Collected data:
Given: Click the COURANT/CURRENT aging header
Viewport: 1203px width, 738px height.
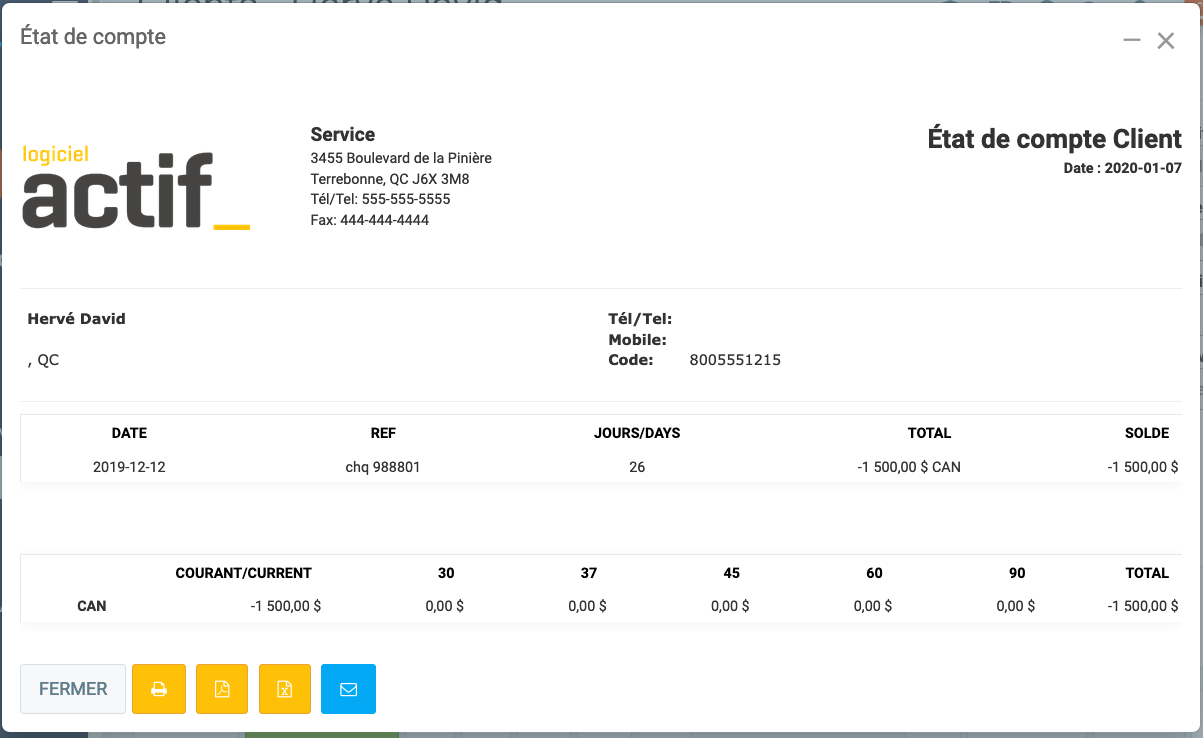Looking at the screenshot, I should (x=243, y=573).
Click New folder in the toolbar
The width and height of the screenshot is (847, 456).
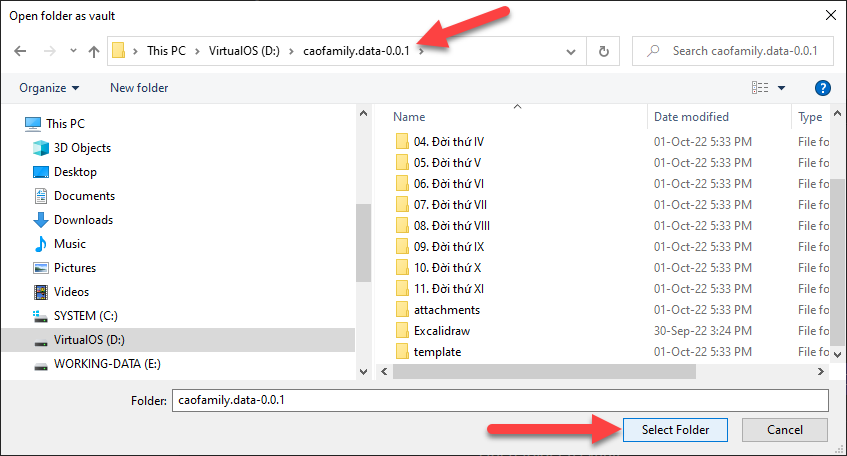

REQUIRED WORK:
Only the text of the entries above is to be given again, exactly, with the pictures left out.

REPLY:
Given: Click the COURANT/CURRENT aging header
Viewport: 1203px width, 738px height.
Looking at the screenshot, I should (x=243, y=573).
Click New folder in the toolbar
The width and height of the screenshot is (847, 456).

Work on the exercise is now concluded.